Excerpt ▸
⟨
A response to Kel Richards on The Voice

There are, I understand, good reasons to oppose the Voice.

You may, for example, be skeptical that it will lead to real outcomes for Indigenous Australians, you may think that it will flatten the nuance of contributions from local Land Councils, and therefore you may be convinced that the risk of disturbing our remarkably stable Parliamentary system, which benefits all Australians, is not worth the uncertain return.

However, I do not think Kel Richards’ recent article in The Spectator makes a good case, let alone a good case from a Christian perspective. 

Firstly, Kel rehearses tired old ‘I-don’t-see-colour’ arguments against affirmative action when he dichotomises race- and need-based assistance. When the apostles discovered that Hellenic Jewish widows were being discriminated against in the distribution of food, every one of the seven men whom they appointed as deacons had Greek names. Kel claims that ‘the Bible treats race as an unimportant factor’, which not only would have been surprising news to Israel, but raises real questions about Paul’s missionary strategy of becoming ‘like a Jew, to win the Jews’ and ‘like one not having the law…so as to win not having the law.’

The image-bearing identity of every human being does not erase attention to race. The Christian vision is not of humanity flattened into an undifferentiated whole, but of a kingdom from every tribe and tongue. And sometimes mercy and justice cannot be achieved, or needs met, without attention to the structural issues particular to the story of a racial group, even if some members of that group have managed to evade or escape the worst of those issues.

Secondly, Kel quotes Gary Johns’ claim ‘that 80 per cent of people who identify as Indigenous Australians are fully integrated and doing as well as any other middle-class or working-class Australians’, and that the problem is largely restricted to isolated communities rather than the bulk of Indigenous Australians who have moved to major cities.

Now, many Indigenous Australians with whom I have spoken would like woke progressives to talk less of Indigenous victimhood than of the success and survival of Indigenous culture, despite its many challenges. But it is also true that, according to the Australian government, ‘[t]he median gross weekly equivalised household income for Aboriginal and Torres Strait Islander adults was $825 in 2021. This ranged from $982 in Major cities to $459 in Very remote areas.’ Neither of these stacks up well against the median for non-Indigenous adults – $1,141. Some 67% of Indigenous adults live in households in the lower half of the income distribution.
⟩
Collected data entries
⟨
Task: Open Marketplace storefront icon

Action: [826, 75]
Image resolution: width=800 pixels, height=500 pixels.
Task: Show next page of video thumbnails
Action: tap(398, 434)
⟩
Set tasks ▸
**1.** Please copy the stretch of the response to Kel Richards from "Now, many Indigenous" through "the income distribution.".
**2.** Write what comes next in the response to Kel Richards, starting after its last sentence.
The records have no connection to the response to Kel Richards.

Final results ▸
**1.**
Now, many Indigenous Australians with whom I have spoken would like woke progressives to talk less of Indigenous victimhood than of the success and survival of Indigenous culture, despite its many challenges. But it is also true that, according to the Australian government, ‘[t]he median gross weekly equivalised household income for Aboriginal and Torres Strait Islander adults was $825 in 2021. This ranged from $982 in Major cities to $459 in Very remote areas.’ Neither of these stacks up well against the median for non-Indigenous adults – $1,141. Some 67% of Indigenous adults live in households in the lower half of the income distribution.

**2.**
This, however, misses a larger point: the hidden assumption that it is a good thing that so many Indigenous Australians ‘live in cities and towns’ and are ‘fully integrated.’ Fully integrated into what? Specifically, what kind of culture is being held up as normative? I have a real concern here that what is on view is a dismantling of the historically unbreakable Indigenous association between culture and country to erect, in its place, a very Western post-industrial consumption model – and that this is a sign of success. Whose success, exactly, are we describing here?

Finally – and I worry that he has shown his hand here – Kel calls us to be skeptical ’[w]henever the Yes campaign starts to obsess about the unchangeable past.’ Now, I’ve recently had the privilege of a far-too-short week of learning from an East Arrernte elder and Christian brother, who was explicit about his desire not to dwell in the bitterness of the past, but rather focus on how we can walk together into our common future. What a stunning sentiment! What amazing grace!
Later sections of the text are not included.